> _Extracted information_:
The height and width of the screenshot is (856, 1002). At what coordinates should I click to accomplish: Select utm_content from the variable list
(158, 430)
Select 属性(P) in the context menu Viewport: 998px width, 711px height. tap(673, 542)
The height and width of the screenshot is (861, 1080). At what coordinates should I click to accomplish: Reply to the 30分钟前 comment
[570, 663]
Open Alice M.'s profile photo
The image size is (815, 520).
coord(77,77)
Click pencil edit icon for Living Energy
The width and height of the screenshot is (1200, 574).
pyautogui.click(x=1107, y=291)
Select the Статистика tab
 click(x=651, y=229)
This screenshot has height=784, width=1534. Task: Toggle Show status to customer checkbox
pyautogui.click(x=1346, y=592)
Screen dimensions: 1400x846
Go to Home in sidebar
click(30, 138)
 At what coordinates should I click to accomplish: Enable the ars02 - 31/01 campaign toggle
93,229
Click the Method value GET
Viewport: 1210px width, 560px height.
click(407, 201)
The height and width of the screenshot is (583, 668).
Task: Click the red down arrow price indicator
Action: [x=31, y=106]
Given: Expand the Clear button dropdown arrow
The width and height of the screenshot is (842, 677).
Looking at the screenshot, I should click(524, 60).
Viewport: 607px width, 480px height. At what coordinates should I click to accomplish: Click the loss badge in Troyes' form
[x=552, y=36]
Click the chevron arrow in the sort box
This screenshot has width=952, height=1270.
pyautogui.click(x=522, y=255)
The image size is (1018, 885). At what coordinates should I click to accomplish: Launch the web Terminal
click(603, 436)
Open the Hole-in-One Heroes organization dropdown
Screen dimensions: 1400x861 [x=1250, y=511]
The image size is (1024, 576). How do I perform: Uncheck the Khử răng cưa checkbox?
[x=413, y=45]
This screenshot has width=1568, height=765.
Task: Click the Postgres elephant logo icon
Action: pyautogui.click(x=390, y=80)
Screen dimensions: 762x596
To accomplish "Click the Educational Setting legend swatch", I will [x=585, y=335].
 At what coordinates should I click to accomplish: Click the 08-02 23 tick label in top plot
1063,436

> _Work instructions_: From the first line to the last, retype the records exactly as they stand above.

> _Result of the task_:
The height and width of the screenshot is (856, 1002). At what coordinates should I click to accomplish: Select utm_content from the variable list
(158, 430)
Select 属性(P) in the context menu Viewport: 998px width, 711px height. tap(673, 542)
The height and width of the screenshot is (861, 1080). At what coordinates should I click to accomplish: Reply to the 30分钟前 comment
[570, 663]
Open Alice M.'s profile photo
The image size is (815, 520).
coord(77,77)
Click pencil edit icon for Living Energy
The width and height of the screenshot is (1200, 574).
pyautogui.click(x=1107, y=291)
Select the Статистика tab
 click(x=651, y=229)
This screenshot has height=784, width=1534. Task: Toggle Show status to customer checkbox
pyautogui.click(x=1346, y=592)
Screen dimensions: 1400x846
Go to Home in sidebar
click(30, 138)
 At what coordinates should I click to accomplish: Enable the ars02 - 31/01 campaign toggle
93,229
Click the Method value GET
Viewport: 1210px width, 560px height.
click(407, 201)
The height and width of the screenshot is (583, 668).
Task: Click the red down arrow price indicator
Action: [x=31, y=106]
Given: Expand the Clear button dropdown arrow
The width and height of the screenshot is (842, 677).
Looking at the screenshot, I should click(524, 60).
Viewport: 607px width, 480px height. At what coordinates should I click to accomplish: Click the loss badge in Troyes' form
[x=552, y=36]
Click the chevron arrow in the sort box
This screenshot has width=952, height=1270.
pyautogui.click(x=522, y=255)
The image size is (1018, 885). At what coordinates should I click to accomplish: Launch the web Terminal
click(603, 436)
Open the Hole-in-One Heroes organization dropdown
Screen dimensions: 1400x861 [x=1250, y=511]
The image size is (1024, 576). How do I perform: Uncheck the Khử răng cưa checkbox?
[x=413, y=45]
This screenshot has width=1568, height=765.
Task: Click the Postgres elephant logo icon
Action: pyautogui.click(x=390, y=80)
Screen dimensions: 762x596
To accomplish "Click the Educational Setting legend swatch", I will [x=585, y=335].
 At what coordinates should I click to accomplish: Click the 08-02 23 tick label in top plot
1063,436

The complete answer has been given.